• DATASET RECORDS:
_ _ _

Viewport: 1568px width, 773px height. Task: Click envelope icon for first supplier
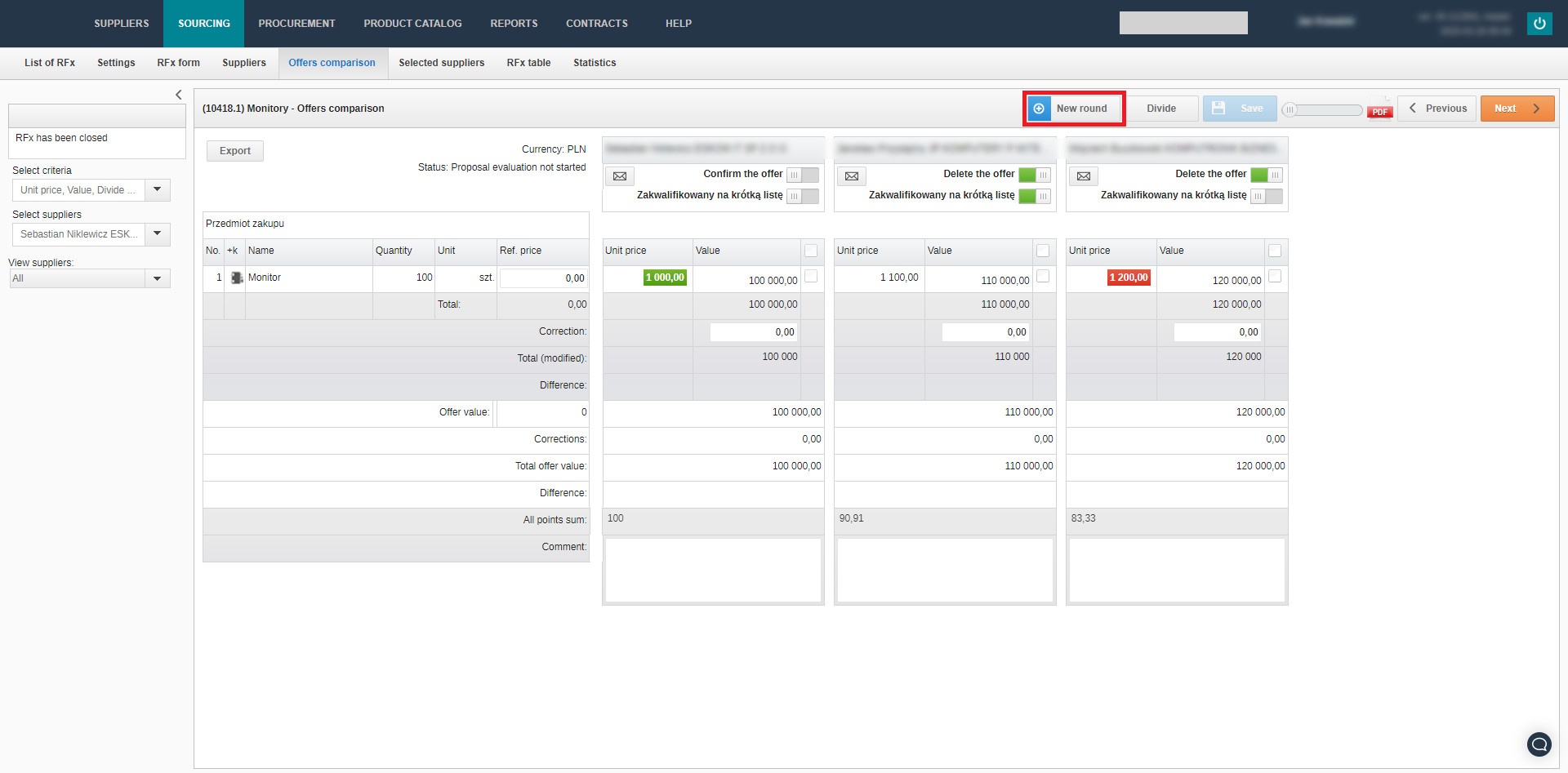620,176
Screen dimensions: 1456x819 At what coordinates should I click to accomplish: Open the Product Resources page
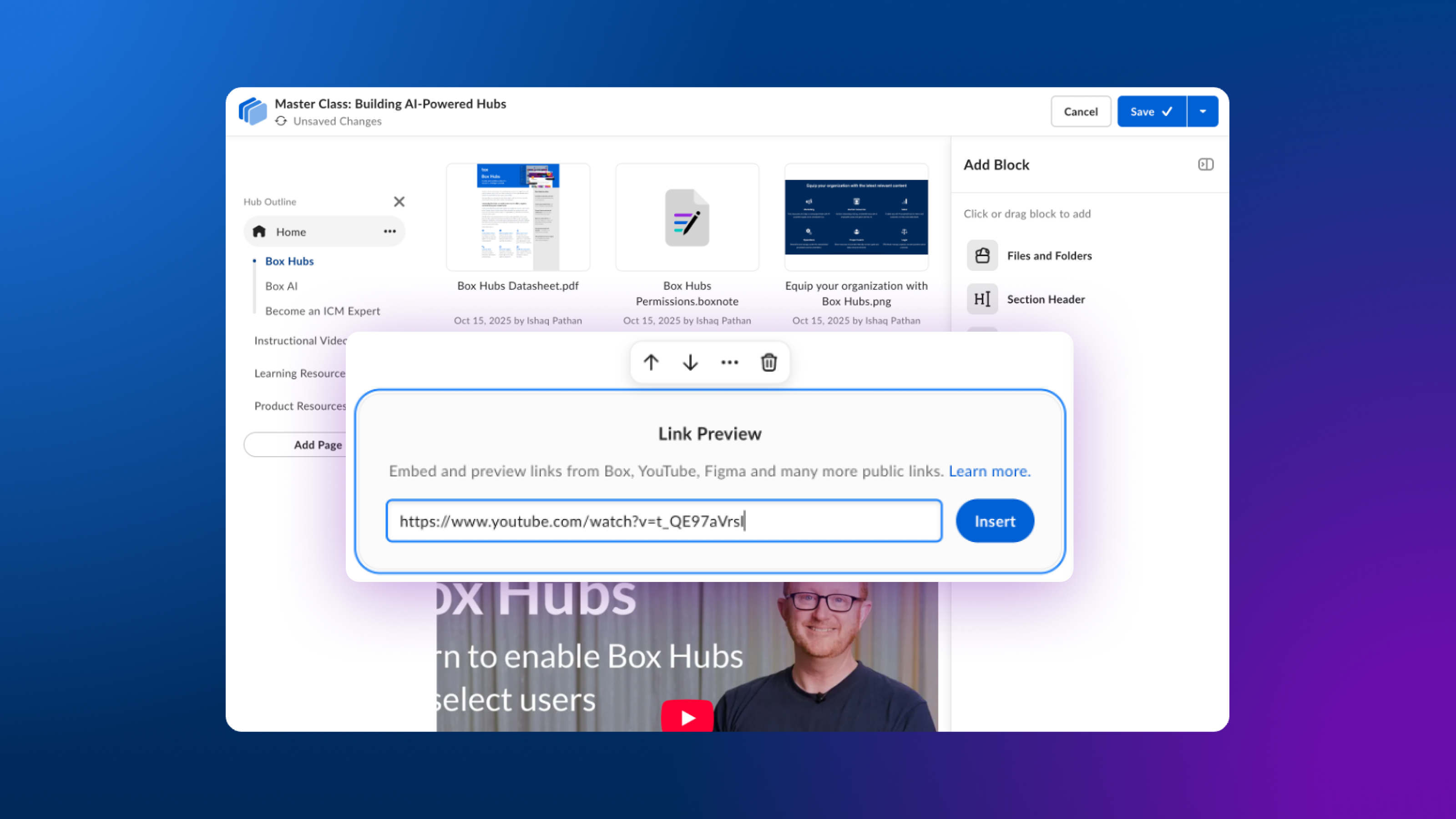click(x=300, y=406)
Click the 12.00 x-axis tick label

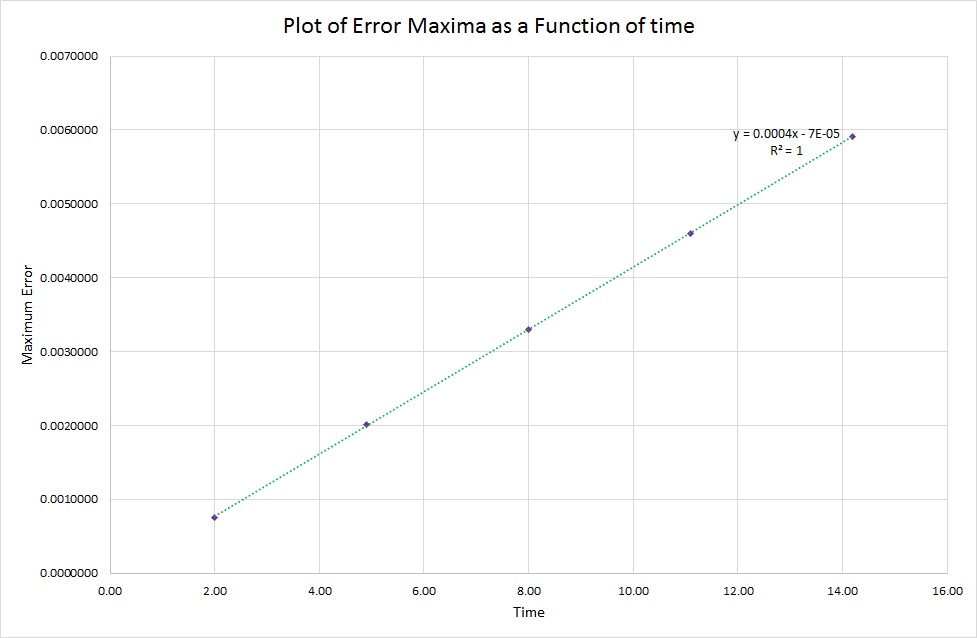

_ _ _

Reproduce the text of every entry above word for word, omitting the pictures.

Viewport: 1568px width, 773px height. Task: Click envelope icon for first supplier
620,176
Screen dimensions: 1456x819 At what coordinates should I click to accomplish: Open the Product Resources page
click(x=300, y=406)
Click the 12.00 x-axis tick label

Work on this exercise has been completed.